Exercise brief
Among the entries below, copy every line that carries the word "computer".

Given records
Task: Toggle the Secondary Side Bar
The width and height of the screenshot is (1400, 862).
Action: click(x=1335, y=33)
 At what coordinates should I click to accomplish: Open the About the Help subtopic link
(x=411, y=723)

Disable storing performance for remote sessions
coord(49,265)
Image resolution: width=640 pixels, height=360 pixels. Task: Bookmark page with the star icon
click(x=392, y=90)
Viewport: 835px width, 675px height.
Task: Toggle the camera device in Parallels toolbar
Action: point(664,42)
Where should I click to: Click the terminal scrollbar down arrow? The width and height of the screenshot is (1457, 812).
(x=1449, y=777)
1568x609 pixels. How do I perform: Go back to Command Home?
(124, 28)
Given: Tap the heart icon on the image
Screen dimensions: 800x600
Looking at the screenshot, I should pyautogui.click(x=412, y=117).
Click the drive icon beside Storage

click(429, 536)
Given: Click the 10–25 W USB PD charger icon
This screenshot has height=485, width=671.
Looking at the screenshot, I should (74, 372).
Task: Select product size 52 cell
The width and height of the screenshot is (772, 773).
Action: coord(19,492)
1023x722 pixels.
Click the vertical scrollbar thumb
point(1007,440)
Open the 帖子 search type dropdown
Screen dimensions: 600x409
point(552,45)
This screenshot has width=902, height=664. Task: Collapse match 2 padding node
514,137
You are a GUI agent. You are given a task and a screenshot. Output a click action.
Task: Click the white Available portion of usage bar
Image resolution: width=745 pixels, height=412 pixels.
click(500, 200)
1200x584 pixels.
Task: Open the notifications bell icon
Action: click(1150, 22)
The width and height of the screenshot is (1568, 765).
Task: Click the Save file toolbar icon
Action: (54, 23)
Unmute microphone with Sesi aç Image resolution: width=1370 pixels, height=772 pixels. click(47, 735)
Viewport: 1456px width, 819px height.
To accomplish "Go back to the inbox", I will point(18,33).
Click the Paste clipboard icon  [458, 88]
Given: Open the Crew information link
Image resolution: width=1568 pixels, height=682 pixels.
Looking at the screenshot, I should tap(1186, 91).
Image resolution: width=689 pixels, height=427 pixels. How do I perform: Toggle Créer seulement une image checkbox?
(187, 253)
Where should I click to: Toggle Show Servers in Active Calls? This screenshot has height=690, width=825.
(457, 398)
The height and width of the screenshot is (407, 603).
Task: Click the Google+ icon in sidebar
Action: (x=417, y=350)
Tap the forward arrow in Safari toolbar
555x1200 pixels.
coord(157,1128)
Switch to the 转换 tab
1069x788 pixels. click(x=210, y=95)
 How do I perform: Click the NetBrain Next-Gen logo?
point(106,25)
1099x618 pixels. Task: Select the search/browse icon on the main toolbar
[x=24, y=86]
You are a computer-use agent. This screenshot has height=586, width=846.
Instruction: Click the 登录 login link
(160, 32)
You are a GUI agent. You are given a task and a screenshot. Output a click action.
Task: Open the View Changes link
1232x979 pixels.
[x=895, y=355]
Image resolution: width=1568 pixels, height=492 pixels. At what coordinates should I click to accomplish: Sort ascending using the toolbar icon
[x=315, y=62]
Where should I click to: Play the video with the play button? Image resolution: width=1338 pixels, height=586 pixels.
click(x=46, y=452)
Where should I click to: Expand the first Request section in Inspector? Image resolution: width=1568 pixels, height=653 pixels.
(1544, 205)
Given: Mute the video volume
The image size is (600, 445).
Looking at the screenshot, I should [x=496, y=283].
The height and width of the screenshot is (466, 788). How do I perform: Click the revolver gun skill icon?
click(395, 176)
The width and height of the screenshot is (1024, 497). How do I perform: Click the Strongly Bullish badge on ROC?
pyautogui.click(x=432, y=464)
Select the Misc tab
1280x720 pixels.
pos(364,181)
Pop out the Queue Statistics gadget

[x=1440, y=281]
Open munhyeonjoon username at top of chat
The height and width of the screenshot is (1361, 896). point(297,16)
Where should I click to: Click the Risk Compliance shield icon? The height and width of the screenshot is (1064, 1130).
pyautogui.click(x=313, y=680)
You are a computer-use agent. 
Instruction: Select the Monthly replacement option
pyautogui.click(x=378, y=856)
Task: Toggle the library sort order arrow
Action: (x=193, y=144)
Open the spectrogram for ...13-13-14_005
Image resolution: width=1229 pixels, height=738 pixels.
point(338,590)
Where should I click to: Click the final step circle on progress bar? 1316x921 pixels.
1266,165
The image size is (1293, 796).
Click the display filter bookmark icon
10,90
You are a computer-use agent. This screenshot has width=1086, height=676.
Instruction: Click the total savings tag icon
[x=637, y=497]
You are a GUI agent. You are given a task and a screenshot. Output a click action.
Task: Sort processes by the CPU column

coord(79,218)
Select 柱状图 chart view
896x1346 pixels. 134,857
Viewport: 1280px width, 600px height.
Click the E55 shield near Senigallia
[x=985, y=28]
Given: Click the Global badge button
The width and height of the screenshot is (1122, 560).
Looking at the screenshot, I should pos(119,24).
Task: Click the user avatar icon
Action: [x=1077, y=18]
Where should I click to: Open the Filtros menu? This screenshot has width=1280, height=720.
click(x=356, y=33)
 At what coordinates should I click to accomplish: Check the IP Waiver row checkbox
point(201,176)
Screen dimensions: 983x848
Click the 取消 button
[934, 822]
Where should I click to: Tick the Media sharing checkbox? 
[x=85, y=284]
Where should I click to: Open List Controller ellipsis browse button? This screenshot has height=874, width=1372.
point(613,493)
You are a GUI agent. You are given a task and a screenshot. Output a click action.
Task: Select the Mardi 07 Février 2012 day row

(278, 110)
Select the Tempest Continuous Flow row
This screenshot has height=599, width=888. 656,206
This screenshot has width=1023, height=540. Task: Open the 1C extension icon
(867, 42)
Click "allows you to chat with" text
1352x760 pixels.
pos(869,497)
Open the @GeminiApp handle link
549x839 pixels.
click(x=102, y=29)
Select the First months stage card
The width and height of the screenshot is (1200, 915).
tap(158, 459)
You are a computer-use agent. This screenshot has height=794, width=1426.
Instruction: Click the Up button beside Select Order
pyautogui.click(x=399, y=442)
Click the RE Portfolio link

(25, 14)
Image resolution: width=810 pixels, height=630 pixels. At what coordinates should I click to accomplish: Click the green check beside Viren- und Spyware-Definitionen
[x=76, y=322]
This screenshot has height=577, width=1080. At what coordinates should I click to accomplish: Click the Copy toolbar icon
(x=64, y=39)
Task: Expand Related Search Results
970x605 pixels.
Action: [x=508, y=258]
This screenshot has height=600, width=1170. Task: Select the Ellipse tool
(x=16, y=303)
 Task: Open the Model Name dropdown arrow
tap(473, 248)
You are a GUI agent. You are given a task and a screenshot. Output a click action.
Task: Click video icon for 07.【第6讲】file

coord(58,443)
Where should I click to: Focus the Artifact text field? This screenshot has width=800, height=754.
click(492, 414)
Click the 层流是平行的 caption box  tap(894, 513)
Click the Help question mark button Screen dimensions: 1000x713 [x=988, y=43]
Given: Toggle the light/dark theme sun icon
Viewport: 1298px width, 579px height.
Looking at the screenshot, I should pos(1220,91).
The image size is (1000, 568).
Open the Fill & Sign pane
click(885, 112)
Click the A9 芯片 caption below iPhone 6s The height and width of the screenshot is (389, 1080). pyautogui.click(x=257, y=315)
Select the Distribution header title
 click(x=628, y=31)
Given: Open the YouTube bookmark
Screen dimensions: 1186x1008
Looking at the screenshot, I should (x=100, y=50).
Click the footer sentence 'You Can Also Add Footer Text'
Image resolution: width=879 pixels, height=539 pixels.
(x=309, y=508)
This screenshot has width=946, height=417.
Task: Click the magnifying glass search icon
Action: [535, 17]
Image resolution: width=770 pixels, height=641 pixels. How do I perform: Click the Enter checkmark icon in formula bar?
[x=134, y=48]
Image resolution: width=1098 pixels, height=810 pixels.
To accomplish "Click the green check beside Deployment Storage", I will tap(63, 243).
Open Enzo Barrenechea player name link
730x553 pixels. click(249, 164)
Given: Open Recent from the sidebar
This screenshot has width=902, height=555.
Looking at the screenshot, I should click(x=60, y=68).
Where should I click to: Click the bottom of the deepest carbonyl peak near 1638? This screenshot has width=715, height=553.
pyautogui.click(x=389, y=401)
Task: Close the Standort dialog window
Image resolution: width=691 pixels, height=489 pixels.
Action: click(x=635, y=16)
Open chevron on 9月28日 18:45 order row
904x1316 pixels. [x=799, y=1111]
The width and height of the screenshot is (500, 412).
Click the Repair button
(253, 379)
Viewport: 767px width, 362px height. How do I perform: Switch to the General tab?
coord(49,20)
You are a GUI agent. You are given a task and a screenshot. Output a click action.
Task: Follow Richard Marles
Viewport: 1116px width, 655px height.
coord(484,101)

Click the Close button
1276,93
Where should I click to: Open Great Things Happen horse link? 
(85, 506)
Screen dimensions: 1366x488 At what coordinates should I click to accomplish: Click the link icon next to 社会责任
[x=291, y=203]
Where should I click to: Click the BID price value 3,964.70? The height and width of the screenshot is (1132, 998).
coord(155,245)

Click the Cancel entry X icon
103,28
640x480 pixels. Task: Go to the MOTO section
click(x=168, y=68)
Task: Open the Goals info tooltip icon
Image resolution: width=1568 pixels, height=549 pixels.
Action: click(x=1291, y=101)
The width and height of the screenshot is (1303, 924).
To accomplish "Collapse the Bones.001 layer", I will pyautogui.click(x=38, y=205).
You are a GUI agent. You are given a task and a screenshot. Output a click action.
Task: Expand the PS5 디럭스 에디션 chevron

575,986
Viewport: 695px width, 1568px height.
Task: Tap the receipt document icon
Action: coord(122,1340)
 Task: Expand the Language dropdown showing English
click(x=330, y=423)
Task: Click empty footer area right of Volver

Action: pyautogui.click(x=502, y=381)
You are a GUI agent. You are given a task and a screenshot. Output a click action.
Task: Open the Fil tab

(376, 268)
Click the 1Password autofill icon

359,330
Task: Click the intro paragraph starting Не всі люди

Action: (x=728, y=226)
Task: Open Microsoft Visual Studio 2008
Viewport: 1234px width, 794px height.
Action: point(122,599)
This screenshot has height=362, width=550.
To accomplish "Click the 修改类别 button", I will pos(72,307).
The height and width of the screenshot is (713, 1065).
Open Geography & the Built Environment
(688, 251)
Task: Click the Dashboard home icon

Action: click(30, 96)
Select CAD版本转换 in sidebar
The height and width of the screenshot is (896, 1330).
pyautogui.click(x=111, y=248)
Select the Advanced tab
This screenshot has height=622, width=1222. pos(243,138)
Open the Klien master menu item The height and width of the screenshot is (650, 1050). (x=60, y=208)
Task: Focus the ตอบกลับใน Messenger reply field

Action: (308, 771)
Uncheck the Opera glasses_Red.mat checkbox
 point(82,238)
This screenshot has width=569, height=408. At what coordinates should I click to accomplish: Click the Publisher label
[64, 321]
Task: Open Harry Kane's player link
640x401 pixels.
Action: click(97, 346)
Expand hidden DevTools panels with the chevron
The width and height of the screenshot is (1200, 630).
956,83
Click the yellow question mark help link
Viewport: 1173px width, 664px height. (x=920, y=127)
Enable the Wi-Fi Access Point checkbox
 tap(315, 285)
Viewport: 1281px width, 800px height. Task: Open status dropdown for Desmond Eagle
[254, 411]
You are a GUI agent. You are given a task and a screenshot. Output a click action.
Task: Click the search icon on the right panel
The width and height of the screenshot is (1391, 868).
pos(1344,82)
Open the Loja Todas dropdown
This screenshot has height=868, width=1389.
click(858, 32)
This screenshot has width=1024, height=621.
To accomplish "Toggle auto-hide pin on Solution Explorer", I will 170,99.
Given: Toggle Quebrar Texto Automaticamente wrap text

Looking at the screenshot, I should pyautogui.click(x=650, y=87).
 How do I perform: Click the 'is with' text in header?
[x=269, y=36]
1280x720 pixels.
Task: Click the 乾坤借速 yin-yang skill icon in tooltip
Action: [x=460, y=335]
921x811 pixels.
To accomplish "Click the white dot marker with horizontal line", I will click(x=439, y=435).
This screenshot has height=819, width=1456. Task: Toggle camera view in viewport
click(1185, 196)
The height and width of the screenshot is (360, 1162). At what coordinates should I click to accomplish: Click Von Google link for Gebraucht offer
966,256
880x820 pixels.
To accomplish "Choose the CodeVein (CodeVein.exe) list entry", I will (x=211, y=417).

Answer area
You are a computer-use agent. This screenshot has height=586, width=846.
You are a computer-use agent. 
You are a computer-use agent. This screenshot has width=1086, height=676.
You are a computer-use agent. This screenshot has height=794, width=1426.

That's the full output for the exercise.